La Confederación Española de Organizaciones Empresariales (CEOE) ha reunido a representantes empresariales e institucionales para renovar su compromiso con el impulso del Mercado Único Europeo, en el marco de su programa 'Una Europa, un Mercado' ('One Europe, One Market'). Este encuentro, celebrado en Madrid bajo el lema '40 años de España en la UE: Del Mercado Único a un Único Mercado', se produce en un contexto de incertidumbre económica y tensiones geopolíticas.
Durante la jornada, los asistentes coincidieron en que el Mercado Único es una herramienta fundamental para reforzar la competitividad de la Unión Europea y afrontar la crisis del multilateralismo. Antonio Garamendi, presidente de la CEOE, destacó que Europa actúa como un motor de paz y prosperidad y abogó por seguir construyendo una Unión Europea más fuerte, más integrada y más competitiva. Según Garamendi, la adhesión de España a la UE fue una decisión histórica que modernizó la economía española, abriendo las puertas de las empresas nacionales a un mercado en constante expansión.

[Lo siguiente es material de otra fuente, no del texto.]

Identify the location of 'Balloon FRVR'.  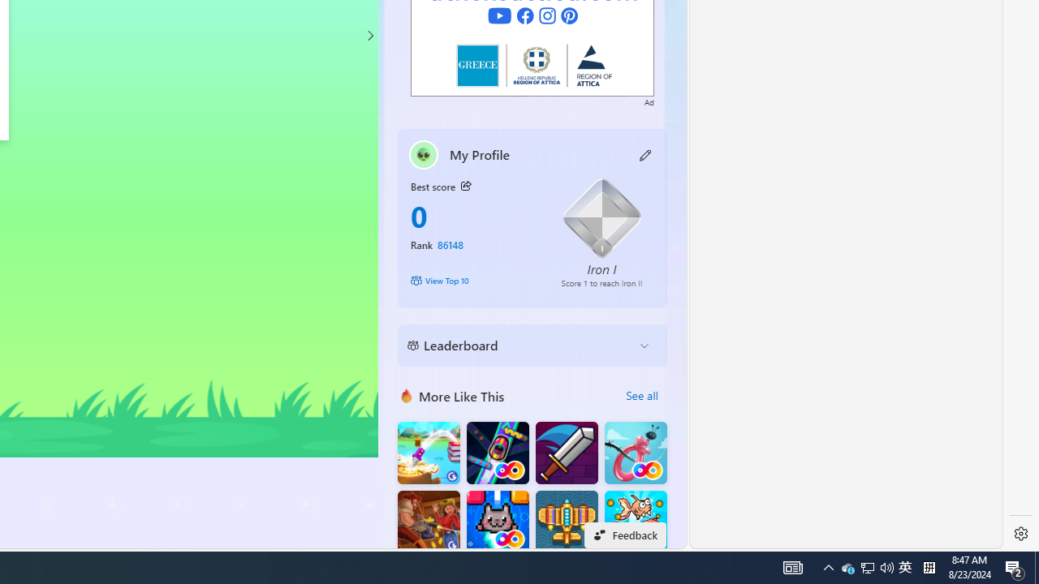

La economía española ha experimentado un crecimiento del 123% en los últimos 40 años, representando ahora el 9% del PIB de la Unión Europea
Fernando Sampedro, secretario de Estado para la UE, calificó las cuatro décadas de España en la Unión Europea como una historia de éxito colectivo, subrayando el liderazgo del país en el proyecto comunitario. Sampedro mencionó que, en los últimos ocho años, el crecimiento de España ha superado al de Francia e Italia, y multiplicado por diez al de Alemania, con la creación de 3,5 millones de empleos y un récord de 22,3 millones de afiliados a la Seguridad Social.

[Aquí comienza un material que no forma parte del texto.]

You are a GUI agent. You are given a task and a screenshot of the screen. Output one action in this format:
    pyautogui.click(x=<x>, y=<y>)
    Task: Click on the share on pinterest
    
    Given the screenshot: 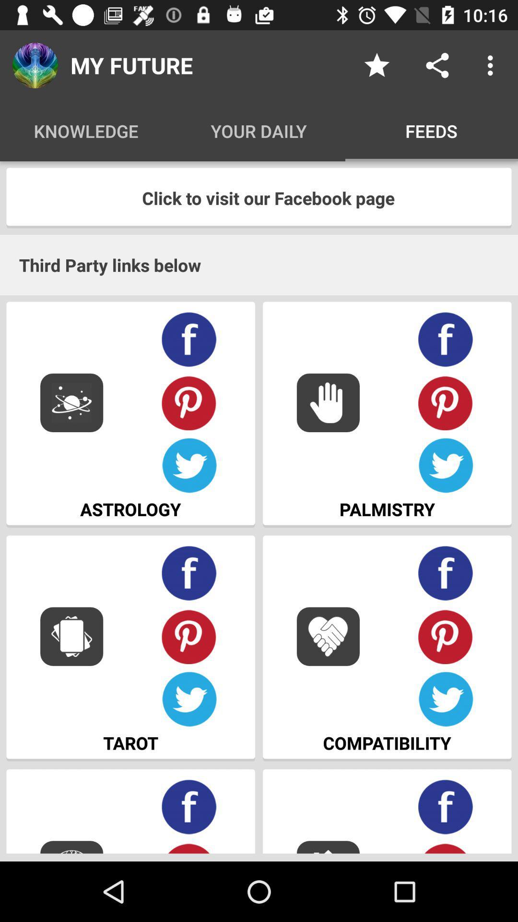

María Andrés, directora de la Oficina del Parlamento Europeo en España, señaló que completar el Mercado Único será la próxima gran tarea de Europa. Por su parte, Nikolaos Isaris, director adjunto de la Representación de la Comisión Europea en España, destacó la necesidad de adaptar el Mercado Único a una nueva era.

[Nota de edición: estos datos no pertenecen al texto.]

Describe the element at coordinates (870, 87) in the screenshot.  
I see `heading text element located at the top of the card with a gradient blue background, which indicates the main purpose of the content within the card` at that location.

En el segundo bloque de la jornada, Enrico Letta, presidente del Instituto Jacques Delors, defendió la importancia de avanzar hacia un Único Mercado más integrado y eficaz, eliminando barreras para movilizar inversiones y mejorar la competitividad empresarial en Europa. Además, representantes empresariales y comunitarios insistieron en la necesidad de afrontar retos como la sobrerregulación, la complejidad normativa y la digitalización para reforzar la autonomía estratégica y competitividad de Europa.